`nvidia-smi` Performance degredation

It doesn’t need 52GB of memory. It is mapping a virtual address (VA) space. Carving out a virtual reservation. this is a typical activity involved in “starting up a GPU”. When a GPU is truly/completely idle (no process running on it, persistence mode not enabled) it has no bearing on the machine VA space - it is invisible (mostly, leaving aside things like the BARs and things visible in I/O space.)

When you start up a GPU to do “real work”, then the CUDA runtime (the operating system for the GPU ) needs to make it possible for the various CUDA allocators to request allocations within a VA space that has already been reserved for such things. This is doing that VA space reservation.

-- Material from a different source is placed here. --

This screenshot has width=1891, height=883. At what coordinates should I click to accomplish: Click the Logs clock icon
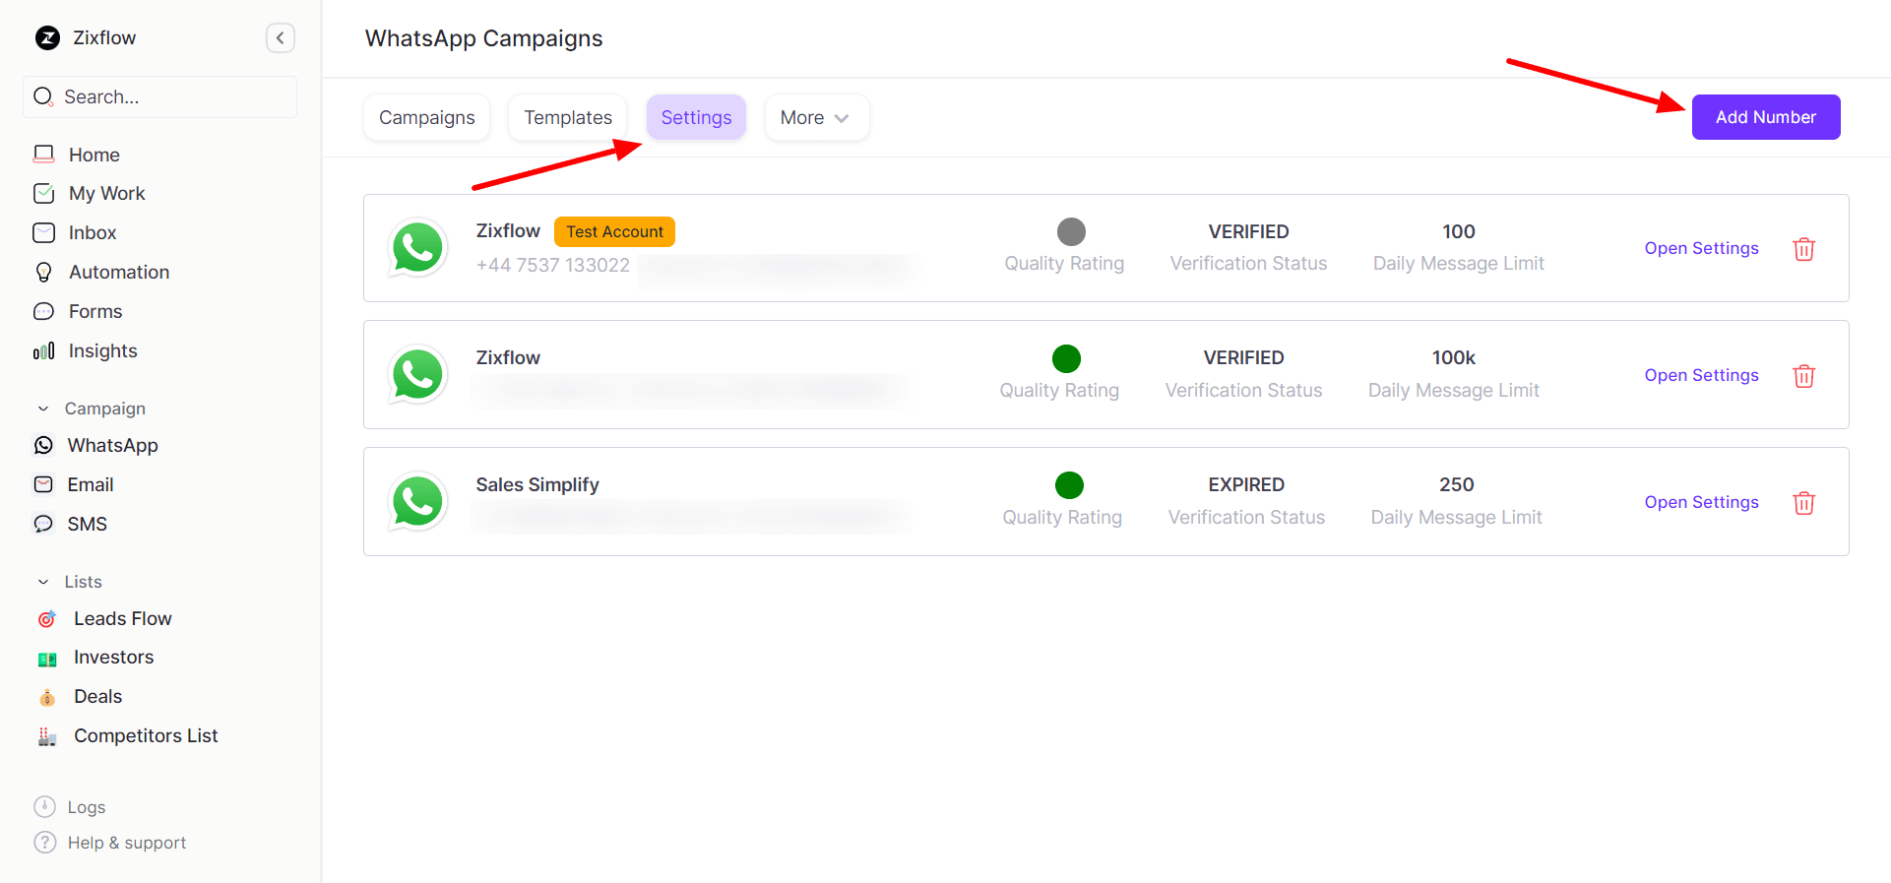coord(44,807)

Some requests that you might make of nvidia-smi require it to “start up the GPU”. Some don’t. This you may see variation in behavior, depending on what exactly you request on the command line.

And I’m not suggesting this is intended to be a detailed description for all possible questions that could be asked in this vein, or even all of the question you have asked, nor would I be able to provide such a description. For example I’m not suggesting that having persistence mode enabled makes every issue go away, although it demonstrably helps in some cases. If you don’t have persistence mode enabled (which might happen on a driver upgrade) you should probably re-enable it.

And if you observe that in otherwise identical scenarios that a particular nvidia-smi from a particular driver version involves very low run time whereas from another driver version involves very high run time, then that would probably be a candidate for a bug report. I’m running R565 drivers on a particular machine of mine and nvidia-smi runs in less than a second on a single GPU with 8GB of system ram.

Is that a cloud machine?